Domain – Must the root domain name be registered when creating a new forest in Active Directory

active-directorydomaindomain-controllerwindows-server-2012windows-server-2012-r2

When creating a new forest in Active Directory on my domain controller running Windows Server 2012 R2, I was prompted to specify a root domain name. Must the domain name be registered and owned by me? What would happen if I enter a domain registered and owned by other people like microsoft.com? Later on when I try to add a Windows computer to this domain, will it go out onto the internet and search for microsoft.com or would it search only in it's subnet (my domain controller)? Would it be safe/preferable to just enter a domain that is owned like microsoft.com?

Best Answer

The name of an Active Directory domain is only for internal usage, thus you could name it anything you want; however, in an Active Directory environment, the domain name also acts as the DNS suffix for all computers in the domain, and the domain controllers act as internal DNS servers which are (or at least behave as they were) authoritative for that DNS domain.

What this means is, if the AD domain name conflicts with an actual domain name that exists on the Internet, all DNS queries for that domain would be answered by your DCs, and not by the actual Internet DNS servers which manage it. In your case, if you name your domain "microsoft.com", then you would have all sorts of problems when trying to connect to Microsoft sites or services, because you wouldn't be able to query the public DNS servers for that domain (as your internal DNS servers would believe they rightfully own it).

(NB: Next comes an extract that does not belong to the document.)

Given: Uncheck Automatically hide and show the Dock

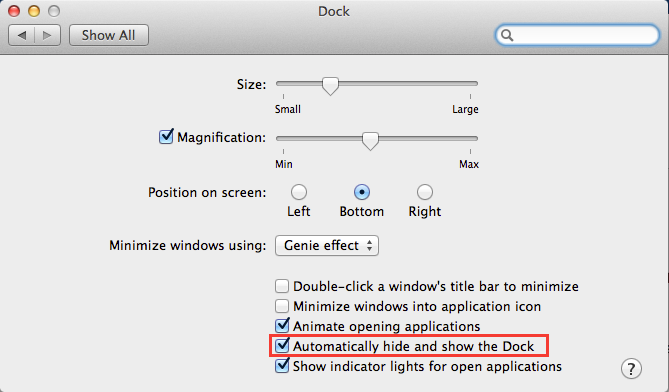Looking at the screenshot, I should (282, 346).
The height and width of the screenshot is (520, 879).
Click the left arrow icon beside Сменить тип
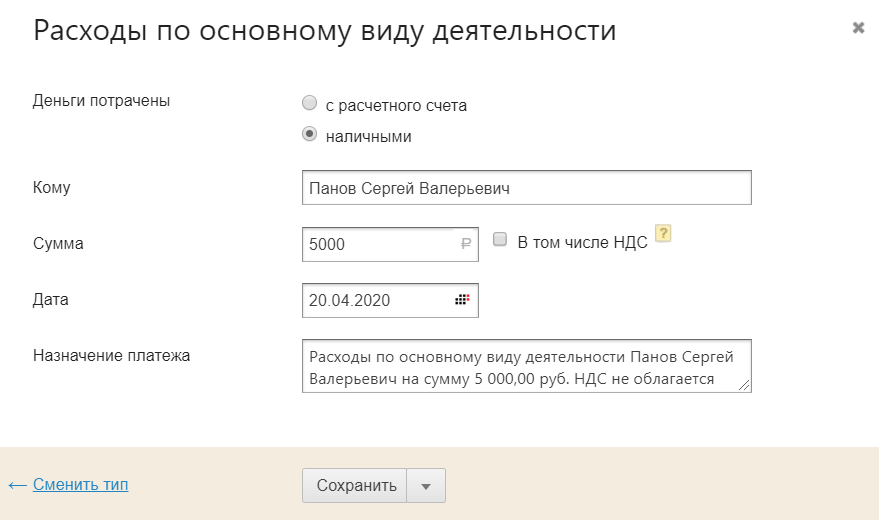(x=17, y=485)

Incidentally, the same is true if you use your real public DNS domain as your Active Directory domain: things are of course a lot simpler because you actually own them both, but this still requires you to mantain two distinct DNS setups for the same domain, one for the Internet and one for your internal network.

As a best practice, you should use a subdomain of your public DNS domain as your AD domain name; if f.e. your public domain is "domain.com", you could use "internal.domain.com" or "ad.domain.com" or whatever, as long as it's a valid subdomain; this wil ensure no conflicts and a lot less headaches.

You should, anyway, not use any domain name you don't actually own, even if it's not currently active (because it still could be registered later by someone else than you, and headaches would ensue).